14ymedio, Havana, 8 February 201 9 — More than 2,000 doctors who defied the orders of the authorities in Havana and stayed in Brazil after the end of Cuba’s participation in the Mais Medicos (More Doctors) program have sent a letter to Senators Marco Rubio and Bob Menéndez after learning that the Government of Jair Bolsonaro will suspend the health care program and will not offer them work.
In the letter, which El Nuevo Herald had access to, the professionals asked that both politicians continue to support the efforts to reinstate the Cuban Medical Professional Parole program, repealed by former President Barack Obama in 2017, which grants US visas to health professionals who abandon the Cuban international missions.
The physicians claim that they stopped honoring their commitment to the Cuban government after having relied on Bolsonaro’s promise of offering them political asylum and employment, but nearly three months later most have not been able to find work as doctors.
“The situation of the doctors who decided to stay in Brazil has been darkened by reality, most of us have been abandoned and left in precarious situations surviving with the help offered by friends and many of those who were our patients and who once again have shown their gratitude towards us,” they explained.
The professionals ask in their letter to the senators that, if they are unable to reactivate the aid program, “they dialogue” with the authorities to help them find jobs.
Mayra Pinheiro, the Brazilian Secretary of Labor Management and Health Education, told the press on Thursday that the current government would terminate the Mais Médicos program and replace it with a new project, so there will be no further requests to fill the 8,300 positions left behind by the Cubans. “All vacancies were filled by registered Brazilians,”she affirmed.
With the closure of Mais Médicos, more than 2,000 Cuban professionals who hoped to obtain work in the state program will not be able to fill positions as health workers in Brazil. In addition, the Cuban government prevents recognizing legally the degrees of these doctors, whom it considers deserters.

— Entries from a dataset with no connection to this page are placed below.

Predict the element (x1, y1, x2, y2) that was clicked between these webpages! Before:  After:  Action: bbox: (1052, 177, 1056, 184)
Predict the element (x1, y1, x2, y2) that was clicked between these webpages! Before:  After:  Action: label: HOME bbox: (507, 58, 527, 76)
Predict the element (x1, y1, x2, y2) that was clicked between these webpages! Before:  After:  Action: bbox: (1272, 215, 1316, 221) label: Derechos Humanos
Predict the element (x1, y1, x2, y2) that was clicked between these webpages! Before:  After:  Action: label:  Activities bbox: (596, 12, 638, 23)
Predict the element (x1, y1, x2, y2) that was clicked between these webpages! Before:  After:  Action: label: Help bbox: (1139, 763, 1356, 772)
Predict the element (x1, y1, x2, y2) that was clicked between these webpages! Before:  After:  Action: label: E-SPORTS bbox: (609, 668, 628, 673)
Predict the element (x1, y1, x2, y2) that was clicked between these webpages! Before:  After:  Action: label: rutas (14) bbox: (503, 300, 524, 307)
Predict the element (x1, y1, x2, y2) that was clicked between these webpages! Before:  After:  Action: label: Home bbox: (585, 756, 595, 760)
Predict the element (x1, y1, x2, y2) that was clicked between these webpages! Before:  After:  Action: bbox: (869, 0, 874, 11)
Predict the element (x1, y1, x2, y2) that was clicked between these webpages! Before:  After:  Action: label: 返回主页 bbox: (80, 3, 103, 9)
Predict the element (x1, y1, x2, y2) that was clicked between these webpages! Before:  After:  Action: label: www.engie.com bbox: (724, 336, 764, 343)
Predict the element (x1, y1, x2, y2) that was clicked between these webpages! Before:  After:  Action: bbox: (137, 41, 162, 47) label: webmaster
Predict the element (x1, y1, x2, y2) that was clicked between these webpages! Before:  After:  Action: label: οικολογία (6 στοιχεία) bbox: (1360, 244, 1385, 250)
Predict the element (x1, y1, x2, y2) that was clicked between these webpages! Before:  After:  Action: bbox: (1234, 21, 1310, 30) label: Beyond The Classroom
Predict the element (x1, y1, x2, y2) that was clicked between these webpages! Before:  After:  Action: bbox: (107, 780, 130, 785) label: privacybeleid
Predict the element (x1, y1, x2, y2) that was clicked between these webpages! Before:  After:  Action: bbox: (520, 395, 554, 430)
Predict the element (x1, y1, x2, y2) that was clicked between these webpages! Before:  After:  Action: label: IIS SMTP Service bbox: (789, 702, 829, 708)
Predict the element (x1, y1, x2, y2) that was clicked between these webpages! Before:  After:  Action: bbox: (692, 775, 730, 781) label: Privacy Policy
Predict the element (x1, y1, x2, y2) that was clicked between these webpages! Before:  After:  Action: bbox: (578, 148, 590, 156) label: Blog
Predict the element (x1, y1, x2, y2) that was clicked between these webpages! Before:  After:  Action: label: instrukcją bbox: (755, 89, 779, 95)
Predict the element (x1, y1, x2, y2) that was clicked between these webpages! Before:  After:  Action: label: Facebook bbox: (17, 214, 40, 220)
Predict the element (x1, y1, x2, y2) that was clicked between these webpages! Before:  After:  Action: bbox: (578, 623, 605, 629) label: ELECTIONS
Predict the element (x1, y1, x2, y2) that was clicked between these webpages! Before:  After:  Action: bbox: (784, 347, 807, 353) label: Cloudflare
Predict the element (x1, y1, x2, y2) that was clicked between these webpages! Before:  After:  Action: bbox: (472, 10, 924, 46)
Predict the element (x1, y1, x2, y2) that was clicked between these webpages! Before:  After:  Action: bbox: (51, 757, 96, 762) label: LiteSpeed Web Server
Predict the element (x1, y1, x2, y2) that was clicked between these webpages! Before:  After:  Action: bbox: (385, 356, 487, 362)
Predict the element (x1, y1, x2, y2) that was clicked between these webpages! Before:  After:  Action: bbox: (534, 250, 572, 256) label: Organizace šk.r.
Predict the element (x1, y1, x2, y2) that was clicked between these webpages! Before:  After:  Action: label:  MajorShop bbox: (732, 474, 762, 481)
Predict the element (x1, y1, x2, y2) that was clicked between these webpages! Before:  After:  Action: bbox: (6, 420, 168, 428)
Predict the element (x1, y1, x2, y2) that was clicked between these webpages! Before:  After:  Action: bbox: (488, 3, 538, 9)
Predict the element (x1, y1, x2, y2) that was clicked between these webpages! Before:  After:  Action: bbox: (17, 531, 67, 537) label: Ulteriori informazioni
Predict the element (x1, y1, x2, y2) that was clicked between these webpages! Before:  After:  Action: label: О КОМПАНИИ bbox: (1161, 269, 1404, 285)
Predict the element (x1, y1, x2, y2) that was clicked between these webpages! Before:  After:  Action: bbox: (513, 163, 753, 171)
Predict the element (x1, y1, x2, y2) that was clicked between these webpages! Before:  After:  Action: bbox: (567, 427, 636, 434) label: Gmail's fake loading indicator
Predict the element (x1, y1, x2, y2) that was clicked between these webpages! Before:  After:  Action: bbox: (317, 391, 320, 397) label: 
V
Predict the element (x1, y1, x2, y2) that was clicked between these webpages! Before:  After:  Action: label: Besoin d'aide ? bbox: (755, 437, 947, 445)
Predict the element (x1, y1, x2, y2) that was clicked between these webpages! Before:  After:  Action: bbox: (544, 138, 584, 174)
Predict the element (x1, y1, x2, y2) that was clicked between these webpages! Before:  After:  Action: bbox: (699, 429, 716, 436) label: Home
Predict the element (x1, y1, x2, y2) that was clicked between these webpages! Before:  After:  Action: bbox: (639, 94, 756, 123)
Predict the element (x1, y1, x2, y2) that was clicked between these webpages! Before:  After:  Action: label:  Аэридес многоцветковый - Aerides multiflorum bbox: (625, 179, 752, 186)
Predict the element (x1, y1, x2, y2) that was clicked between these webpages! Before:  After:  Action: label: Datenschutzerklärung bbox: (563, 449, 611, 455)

Pinheiro, who had talked some time ago about the possibility of performing special revalidation exams for the Cuban professionals to speed up their incorporation into the system, now delegates that responsibility to Cuba and, when asked in an interview about the future of those doctors, responded that it was Havana that abandoned the program.
The first secretary of the Federal Council of Medicine, Hermann Von Tniesehause, said, for his part that, “there is great concern in the government in relation to the Cuban doctors who asked for asylum in the country.” Von Tniesehause denied that the physicians can practice without having taken the revalidation examination.
Last November, Bolsonaro, at the time the president-elect of Brazil, said that the Cuban doctors of Mais Médicos were “slaves” of a “dictatorship” and asked for the modification of the conditions of the program. Havana reacted by abandoning the agreement and facilitating the departure of thousands of its professionals, who had been working in complex areas of Brazil for years.
More than 2,000 of these workers decided to stay in the South American country encouraged by the president’s promises, but now they survive without jobs and see their expectations shattered.